EXERCISE - List each distinct username that posts a comment in the forum thread below, naming each one only once.

HanClinto: Correct, local models only.
littlestymaar: This is vibecoded garbage that the “author” probably didn't even test by themselves since making this yesterday, so it's not surprising that it's broken.
dinunnob: Hate to have to be the one to stick up for pliny here, but hes concerned about forcing frontier labs to focus more on model guardrails - he demonstrates results that are crazy all the timehttps://x.com/elder_plinius
thegrim33: Whether or not the linked tool uses a good approach, manipulating models like you mention is already fairly well established, see: https://huggingface.co/blog/mlabonne/abliteration .
IncreasePosts: I didn't use this tool, but I did try out abliterated versions of Gemma and yes, it lost about 100% of it's ability to produce a useful response once I did it
PeterStuer: Already censored for sharing on FB Messenger?
a2128: You're not just using a tool — you're co-authoring the science. This README is an absolute headache that is filled with AI writing, terminology that doesn't exist or is being used improperly, and unsound ideas. For example, it focuses a lot on doing "ablation studies", by which it means removing random layers of an already-trained model, to find the source of the refusals(?), which is an absolute fool's errand because such behavior is trained into the model as a whole and would not be found in any particular layer. I can only assume somebody vibe-coded this and spent way too much time being told "You're absolutely right!" bouncing back the worst ideas
dinunnob: Hmm, pliny is amazing - if you kept up with him on social media you’d maybe like him https://x.com/elder_plinius
bigyabai: If this qualifies as "amazing" in 2026 then Karpathy and Gerganov must be halfway to godhood by now.

INPUT DATA -
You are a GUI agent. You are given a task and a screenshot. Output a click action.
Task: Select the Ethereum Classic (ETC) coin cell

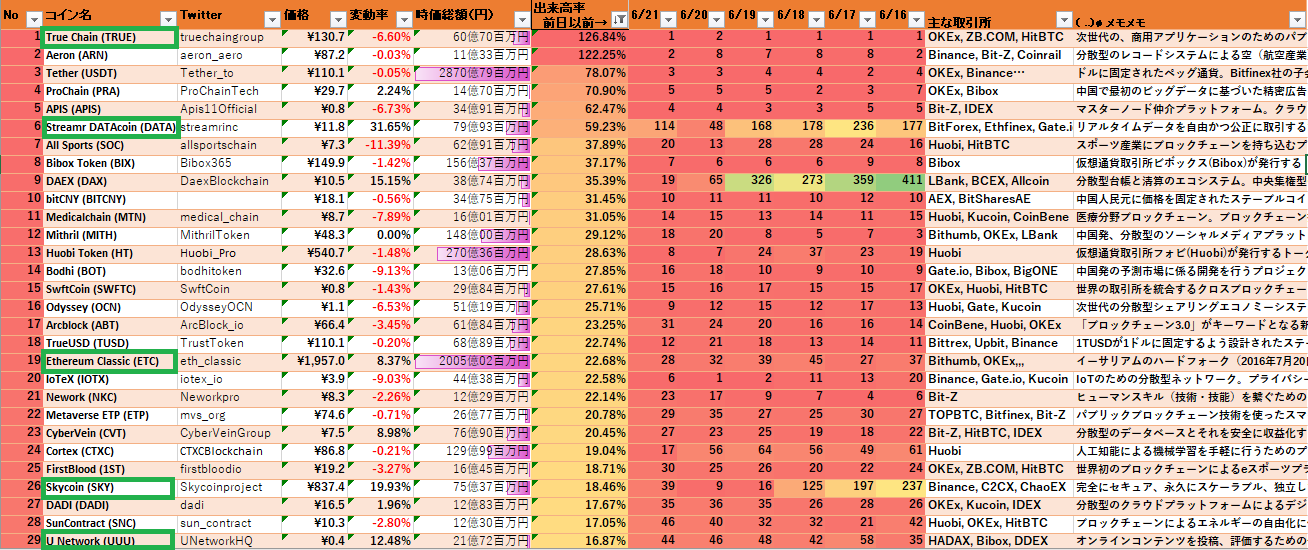click(110, 361)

REPLY - HanClinto, littlestymaar, dinunnob, thegrim33, IncreasePosts, PeterStuer, a2128, bigyabai